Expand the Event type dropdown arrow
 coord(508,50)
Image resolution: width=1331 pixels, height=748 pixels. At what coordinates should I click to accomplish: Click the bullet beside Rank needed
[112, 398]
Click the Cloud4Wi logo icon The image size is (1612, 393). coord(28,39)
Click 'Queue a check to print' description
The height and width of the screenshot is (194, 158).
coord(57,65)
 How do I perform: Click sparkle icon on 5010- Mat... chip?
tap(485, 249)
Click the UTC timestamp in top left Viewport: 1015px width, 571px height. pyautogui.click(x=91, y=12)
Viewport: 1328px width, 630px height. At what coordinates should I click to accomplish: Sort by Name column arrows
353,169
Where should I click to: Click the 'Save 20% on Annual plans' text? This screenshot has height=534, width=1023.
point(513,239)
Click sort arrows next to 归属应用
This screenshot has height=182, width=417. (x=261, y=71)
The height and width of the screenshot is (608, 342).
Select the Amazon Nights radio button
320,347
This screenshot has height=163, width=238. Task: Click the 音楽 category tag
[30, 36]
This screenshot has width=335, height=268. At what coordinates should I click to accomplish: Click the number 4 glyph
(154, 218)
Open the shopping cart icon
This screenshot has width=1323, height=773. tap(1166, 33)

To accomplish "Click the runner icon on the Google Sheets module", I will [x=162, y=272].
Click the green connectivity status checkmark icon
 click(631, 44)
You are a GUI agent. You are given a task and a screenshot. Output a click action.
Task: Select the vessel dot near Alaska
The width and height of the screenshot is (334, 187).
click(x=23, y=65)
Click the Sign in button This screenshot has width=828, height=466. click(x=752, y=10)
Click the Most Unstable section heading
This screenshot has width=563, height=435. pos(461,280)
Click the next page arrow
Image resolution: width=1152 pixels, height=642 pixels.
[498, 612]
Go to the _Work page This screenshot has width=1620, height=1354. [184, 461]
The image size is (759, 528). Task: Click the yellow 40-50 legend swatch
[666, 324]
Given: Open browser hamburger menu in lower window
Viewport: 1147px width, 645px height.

- **TÂCHE À RÉALISER**
Recopiez tous les items ci-dessus en remplaçant « Viewport » par « Screen ». Ne modifiez rien d'autre.

- **BONNE RÉPONSE**
Expand the Event type dropdown arrow
 coord(508,50)
Image resolution: width=1331 pixels, height=748 pixels. At what coordinates should I click to accomplish: Click the bullet beside Rank needed
[112, 398]
Click the Cloud4Wi logo icon The image size is (1612, 393). coord(28,39)
Click 'Queue a check to print' description
The height and width of the screenshot is (194, 158).
coord(57,65)
 How do I perform: Click sparkle icon on 5010- Mat... chip?
tap(485, 249)
Click the UTC timestamp in top left Screen: 1015px width, 571px height. pyautogui.click(x=91, y=12)
Screen: 1328px width, 630px height. At what coordinates should I click to accomplish: Sort by Name column arrows
353,169
Where should I click to: Click the 'Save 20% on Annual plans' text? This screenshot has height=534, width=1023.
point(513,239)
Click sort arrows next to 归属应用
This screenshot has height=182, width=417. (x=261, y=71)
The height and width of the screenshot is (608, 342).
Select the Amazon Nights radio button
320,347
This screenshot has height=163, width=238. Task: Click the 音楽 category tag
[30, 36]
This screenshot has width=335, height=268. At what coordinates should I click to accomplish: Click the number 4 glyph
(154, 218)
Open the shopping cart icon
This screenshot has width=1323, height=773. tap(1166, 33)

To accomplish "Click the runner icon on the Google Sheets module", I will [x=162, y=272].
Click the green connectivity status checkmark icon
 click(631, 44)
You are a GUI agent. You are given a task and a screenshot. Output a click action.
Task: Select the vessel dot near Alaska
The width and height of the screenshot is (334, 187).
click(x=23, y=65)
Click the Sign in button This screenshot has width=828, height=466. click(x=752, y=10)
Click the Most Unstable section heading
This screenshot has width=563, height=435. pos(461,280)
Click the next page arrow
Image resolution: width=1152 pixels, height=642 pixels.
[498, 612]
Go to the _Work page This screenshot has width=1620, height=1354. [184, 461]
The image size is (759, 528). Task: Click the yellow 40-50 legend swatch
[666, 324]
Given: Open browser hamburger menu in lower window
Screen: 1147px width, 645px height.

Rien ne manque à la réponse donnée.